À la veille de la rentrée scolaire, la condition enseignante interpelle. Entre précarité matérielle, méconnaissance du travail réel et démobilisation progressive, le corps professoral subit un désennoblissement continu. Analyse d’un malaise structurel qui hypothèque l’avenir de l’éducation et du progrès national.
Le désennoblissement d’un métier exigeant
C’est veille de rentrée. Ce temps est indiqué pour réfléchir à l’école, à ses finalités et à ceux qui la font vivre. Cette réflexion se veut aussi un espace de sensibilisation et d’éducation populaire, l’image communément attachée à l’enseignant restant souvent limitée à quelques gestes visibles : faire cours, écrire au tableau, vérifier les devoirs et corriger les copies. Une telle représentation méconnaît la complexité d’un métier qui engage à la fois des compétences intellectuelles, didactiques, relationnelles et organisationnelles. L’enseignant ne peut être jugé au seul temps de présence devant les apprenants. Son travail comprend la recherche documentaire, l’analyse des contenus, la définition des objectifs, la préparation des activités, l’anticipation des difficultés et l’adaptation des démarches aux différents profils d’apprentissage. La préparation d’une heure de cours requiert, en moyenne, trois fois plus de temps que sa dispense effective ; un enseignant assurant dix-huit heures hebdomadaires accomplit, en réalité, un volume de travail qui peut atteindre soixante-douze heures par semaine. L’acte d’enseigner ne se réduit d’ailleurs pas à transmettre des connaissances. L’enseignant est un formateur, un médiateur et un accompagnateur qui construit des situations d’apprentissage, donne sens aux savoirs et transforme les acquis en ressources opératoires.
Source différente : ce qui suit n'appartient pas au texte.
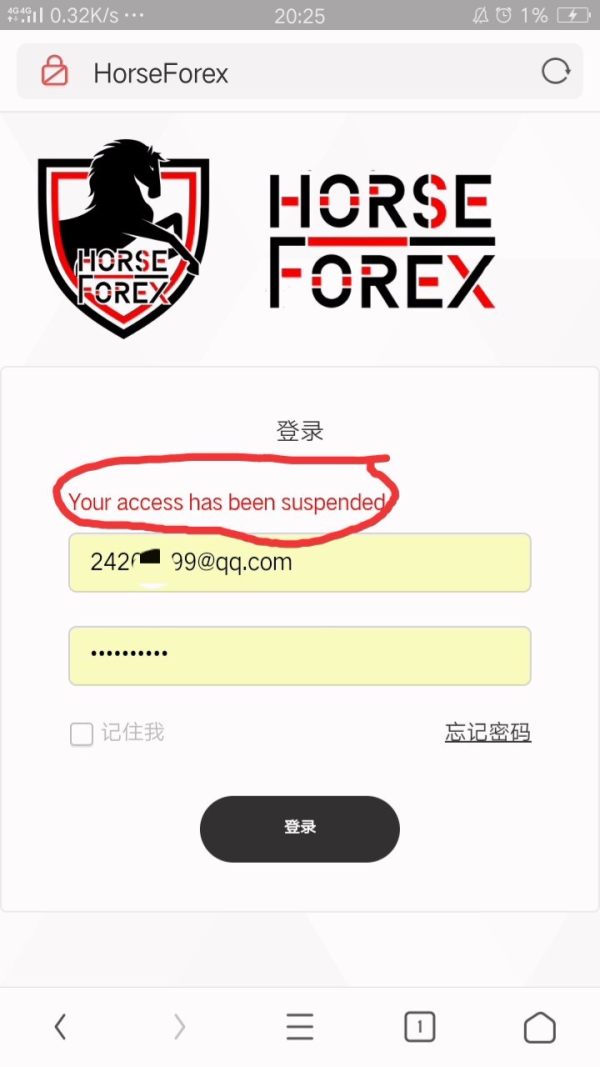This screenshot has height=1067, width=600.
Task: Open the tab switcher showing 1
Action: pos(419,1026)
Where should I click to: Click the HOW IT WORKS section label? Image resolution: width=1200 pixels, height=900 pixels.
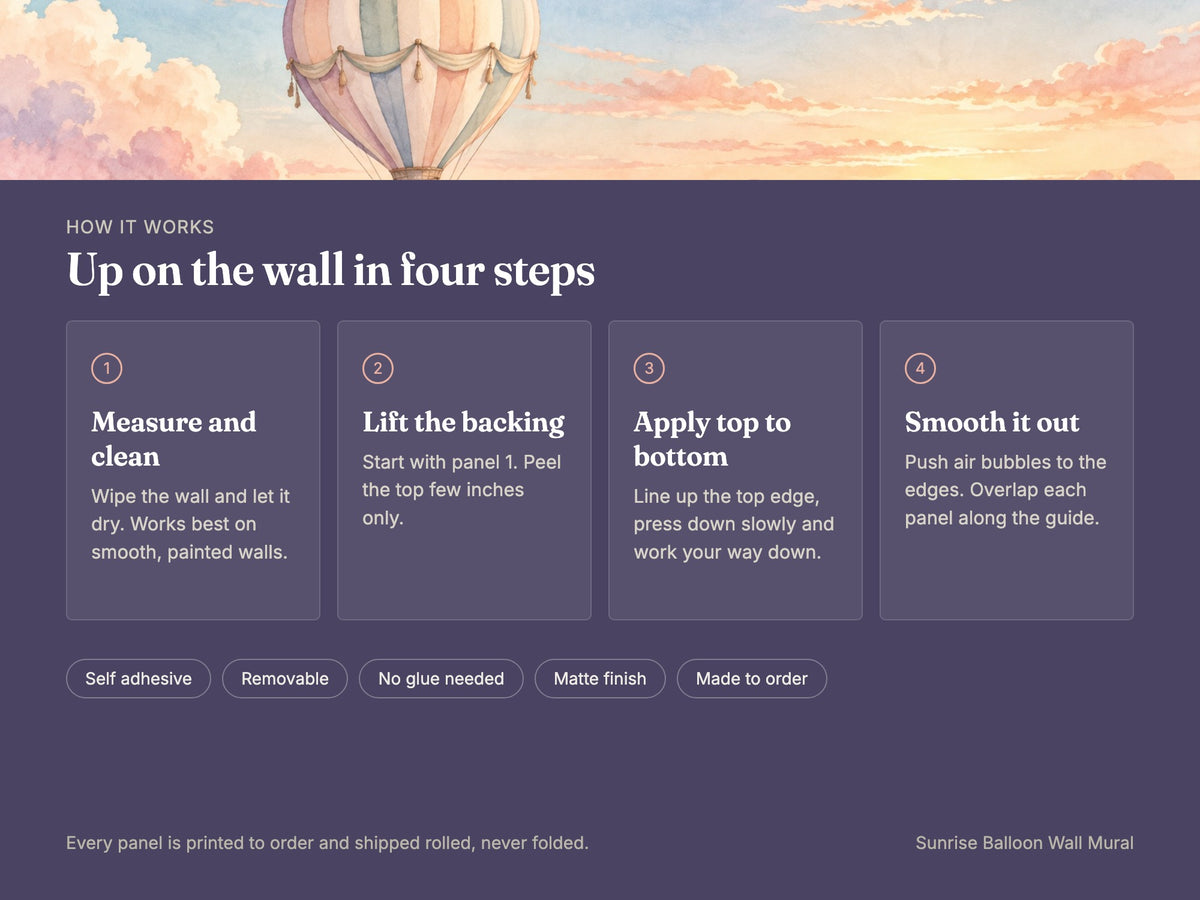(140, 227)
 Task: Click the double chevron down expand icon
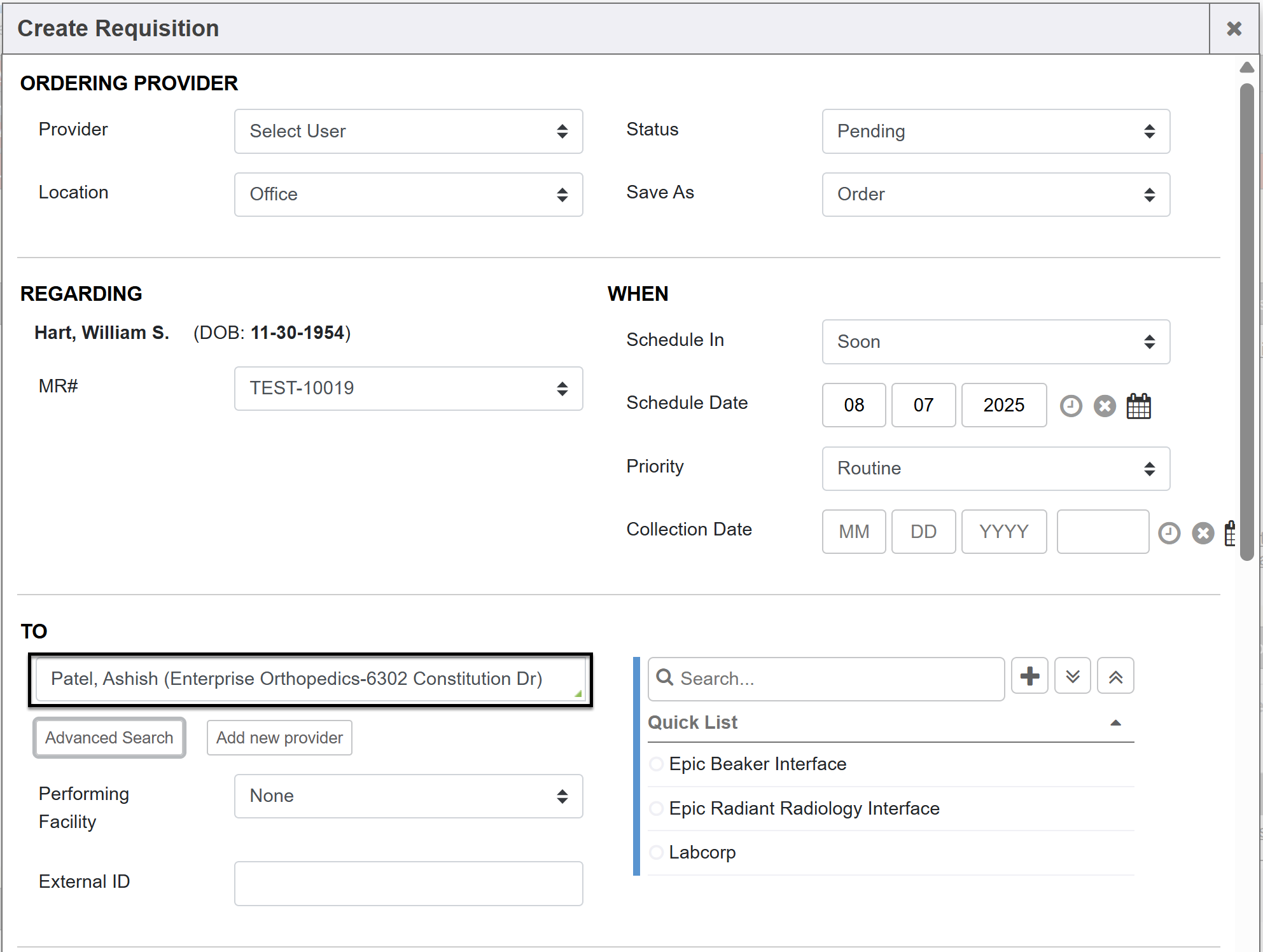1072,676

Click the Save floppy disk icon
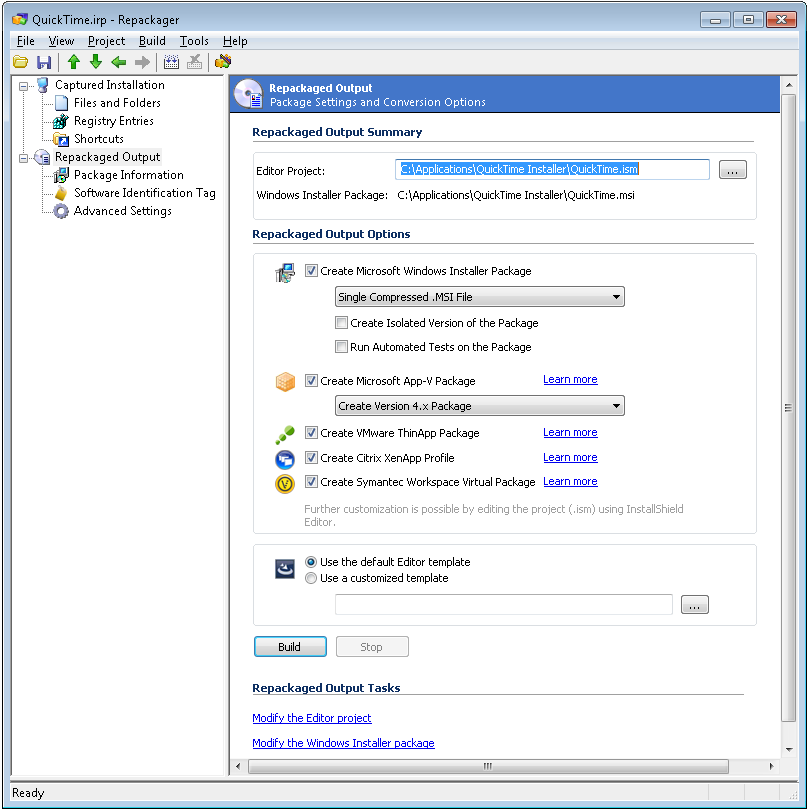pyautogui.click(x=44, y=62)
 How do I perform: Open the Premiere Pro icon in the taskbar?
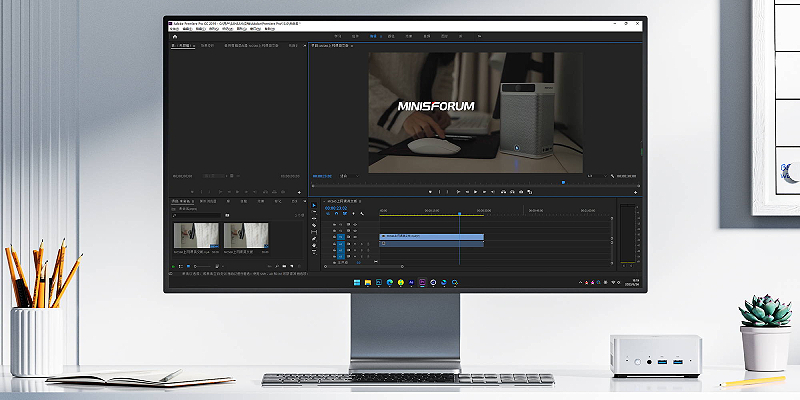click(x=421, y=283)
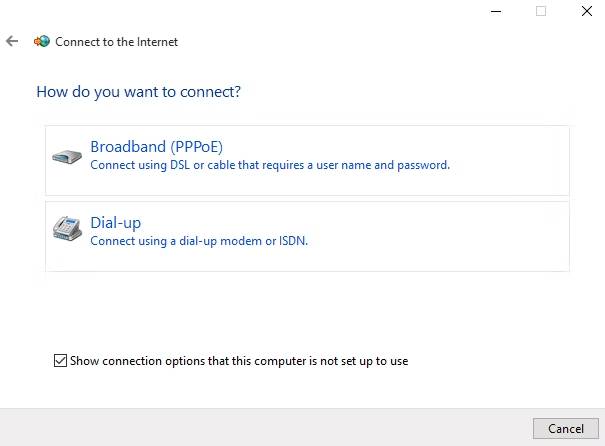605x446 pixels.
Task: Click the word 'ISDN' in Dial-up description
Action: click(292, 241)
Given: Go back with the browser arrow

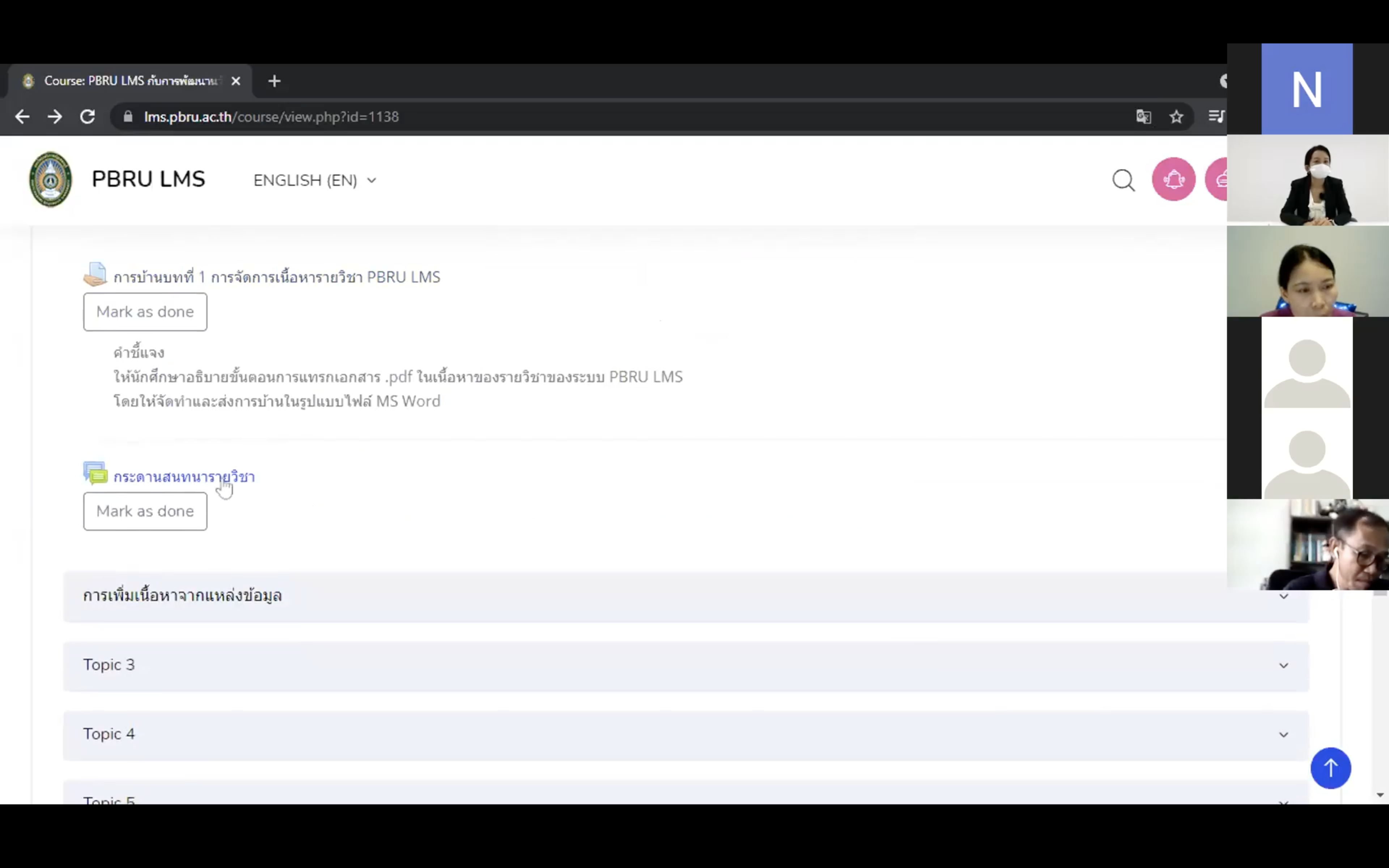Looking at the screenshot, I should coord(22,117).
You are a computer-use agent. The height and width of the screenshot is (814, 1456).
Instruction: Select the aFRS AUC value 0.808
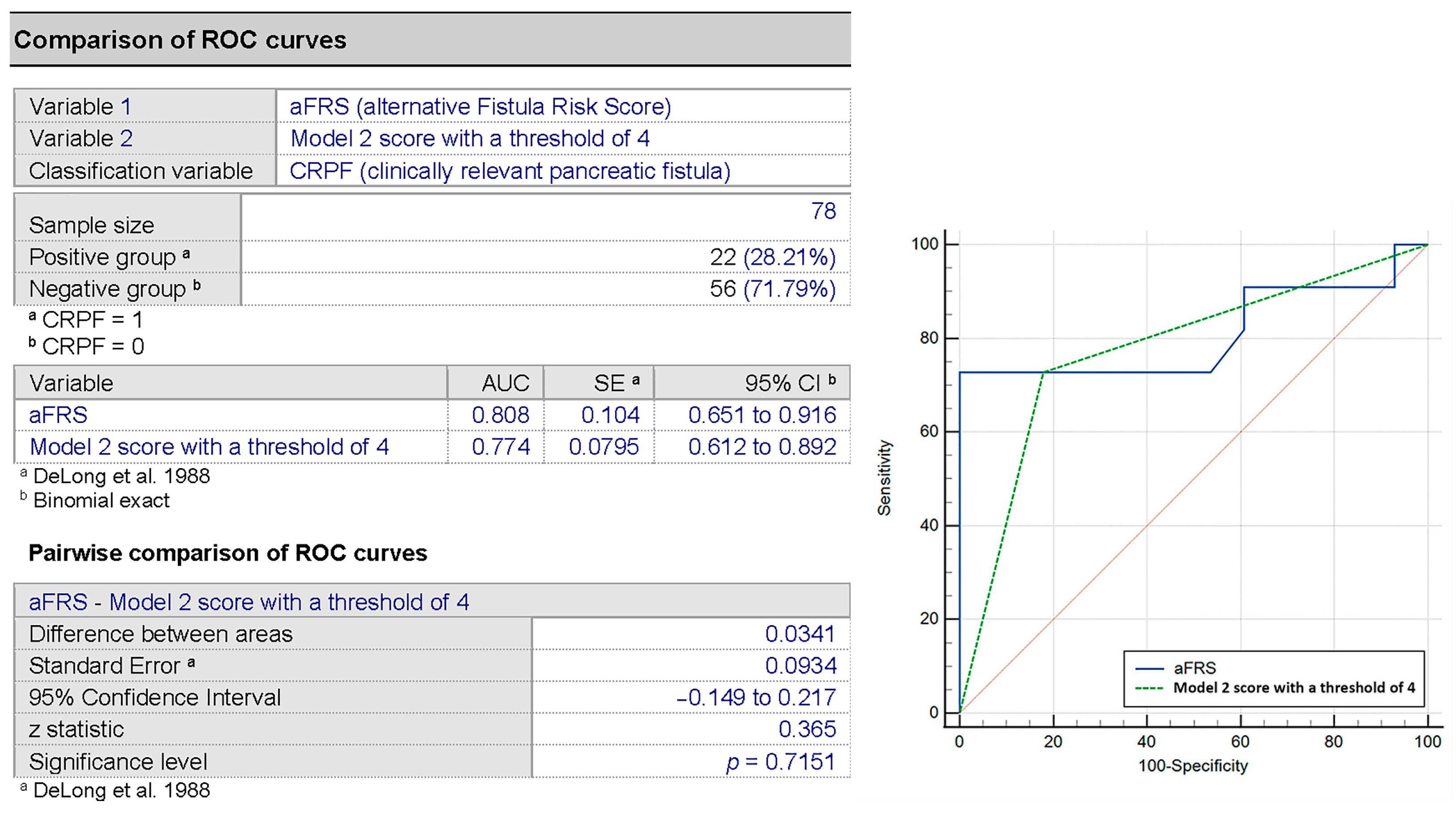pos(500,415)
La situation de plurilinguisme et ses corollaires l’hétérogénéité des classes et les disparités scolaires requièrent une différenciation pédagogique, une régulation fine des apprentissages et un accompagnement individualisé des élèves en difficulté. L’évaluation constitue une autre dimension essentielle de l’activité de l’enseignant. Élaborer des sujets pertinents, corriger les productions, interpréter les erreurs, formuler des appréciations et organiser la remédiation exigent un investissement considérable. S’y ajoutent la recherche, la veille scientifique et la formation continue, indispensables à l’actualisation des pratiques professionnelles.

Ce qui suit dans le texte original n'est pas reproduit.